Salesforce.com Signals More Aggressive Customer-Service Push
Building on last month’s Multiforce initiative, Salesforce.com plans to branch out from its hosted CRM roots
- By Stephen Swoyer
- April 20, 2005
For the past few years, Salesforce.com has struggled against type. As an outsourced-CRM provider, Salesforce.com has bent over backwards to recast itself as a CRM service that’s consumable by customers with significant investments in on-premise enterprise applications, too.
With its inaugural “Integrationforce Day” event, held last week in San Francisco, the CRM-as-a-service pioneer once again tried to reconcile the worlds of on-premise applications and outsourced-CRM services. Highlights of the event included a preview of its Sforce 6.0 integration platform, along with a new Sforce Partner Portal offering, both of which are slated to go live in Salesforce.com’s upcoming Summer ’05 release.
Reconciliation has been more difficult than Salesforce.com anticipated. The company built its business model on the promise of eliminating the most onerous and frustrating aspects of on-premise CRM implementation—deployment, integration, and ongoing maintenance and support.
At the same time, as Salesforce.com grew its customer base and tried to make its CRM-as-a-service offering all things to all potential customers, it ran smack up against a somewhat intractable problem: larger customers, and even many mid-size accounts, typically required significant integration between their back-end, on-premise applications and their CRM software. In such cases, the CRM-as-a-service pioneer often didn’t have a good story to tell.
At first, Salesforce.com tried to give customers a means to accomplish this using its proprietary XML-RPC interface. Many potential adopters balked at the significant investment in custom coding entailed by this API, however. Then, almost two years ago, Salesforce.com fared much better when it unveiled Sforce, an initiative that enabled companies to use the development tools and application architectures they were most comfortable with to tie the Salesforce.com CRM service with their on-premise applications. A Microsoft .NET shop could use Visual Studio to create .NET-managed code, just as an IBM WebSphere shop could use WebSphere Studio to produce J2EE code.
Enter Integrationforce Day, which Salesforce.com whipped up as a forum in which to trumpet its upcoming Sforce 6.0 platform and Sforce Partner Portal releases.
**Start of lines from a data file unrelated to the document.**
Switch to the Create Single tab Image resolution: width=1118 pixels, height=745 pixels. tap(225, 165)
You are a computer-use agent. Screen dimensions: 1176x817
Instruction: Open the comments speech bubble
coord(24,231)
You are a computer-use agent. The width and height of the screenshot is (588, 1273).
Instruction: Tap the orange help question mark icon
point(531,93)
Sforce 6.0, of course, is the latest iteration of Salesforce.com’s seminal integration platform, while Sforce Partner Portal is a Java-based Web application that lets companies create and expose a portal view—complete with leads, contacts, opportunities, and relevant documents—to partners.
To a large extent, analysts agree, Salesforce.com is mostly delivering on the promise of out-of-the-box integration that was part and parcel of the original Sforce vision. “[T]he company has been inexorably marching towards a complete set of CRM tools that will make it more competitive at the enterprise level,” says Joe Outlaw, a principal analyst for contact center and CRM solutions with consultancy Current Analysis Inc. In this respect, Outlaw notes, Salesforce.com’s integration strategy isn’t particularly complicated, but nevertheless addresses the needs of most potential users. “The company wants to make it easy for customers to integrate three main technology areas with its hosted service,” Outlaw explains, citing desktop tools such as Microsoft’s Office franchise, enterprise applications such as SAP, and Oracle, as well as development tools, including other integration-focused offerings such as BEA WebLogic and TIBCO.
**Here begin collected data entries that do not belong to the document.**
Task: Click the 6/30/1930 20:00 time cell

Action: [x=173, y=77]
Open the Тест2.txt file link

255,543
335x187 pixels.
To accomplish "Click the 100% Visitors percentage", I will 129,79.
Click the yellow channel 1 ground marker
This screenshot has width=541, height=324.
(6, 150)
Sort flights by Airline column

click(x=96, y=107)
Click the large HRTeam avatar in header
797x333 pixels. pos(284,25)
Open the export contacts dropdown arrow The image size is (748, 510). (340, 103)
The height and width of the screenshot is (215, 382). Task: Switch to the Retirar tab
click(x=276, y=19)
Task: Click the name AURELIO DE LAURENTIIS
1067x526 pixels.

The Integrationforce Day events built on top of the Multiforce release that Salesforce.com unveiled last month in New York. Also expected to go live with Summer ’05, Multiforce is an on-demand operating system that lets users switch—via single sign-on—between Salesforce, Supportforce, and any other on-demand application written for the Sforce platform. The upshot, Salesforce.com officials claim, is that companies can use the same data model, security system, and user interface for any on-demand application built by customers or partners with Customforce and for the Sforce platform.
Outlaw, for his part, says Multiforce could be a game-changing deliverable from Salesforce.com. “The most tantalizing bits of the announcement, however, were not what was explicitly talked about, but rather the implications inherent with the Multiforce environment,” he says. “Multiforce will make the service and support service, Supportforce, seem significantly more like a distinct application, rather than a few tabs tacked onto the current sales automation-heavy service.”
If Multiforce is any indication, Outlaw speculates, Salesforce.com plans to go full-tilt into the customer service application arena. “The company has already disclosed some of the areas that will see major refurbishment with the Summer ’05 release, including about ten pre-built style sheets for creating self-service portals and sample code to help administrators create a single sign on for service portals,” he concludes. “Multiforce will allow Salesforce.com to separate out Supportforce into a different screen from the currently dominant SFA features—users will simply choose which 'application' they want to see from a pick list.”
About the Author
Stephen Swoyer is a technology writer with 20 years of experience. His writing has focused on business intelligence, data warehousing, and analytics for almost 15 years. Swoyer has an abiding interest in tech, but he’s particularly intrigued by the thorny people and process problems technology vendors never, ever want to talk about. You can contact him at
[email protected].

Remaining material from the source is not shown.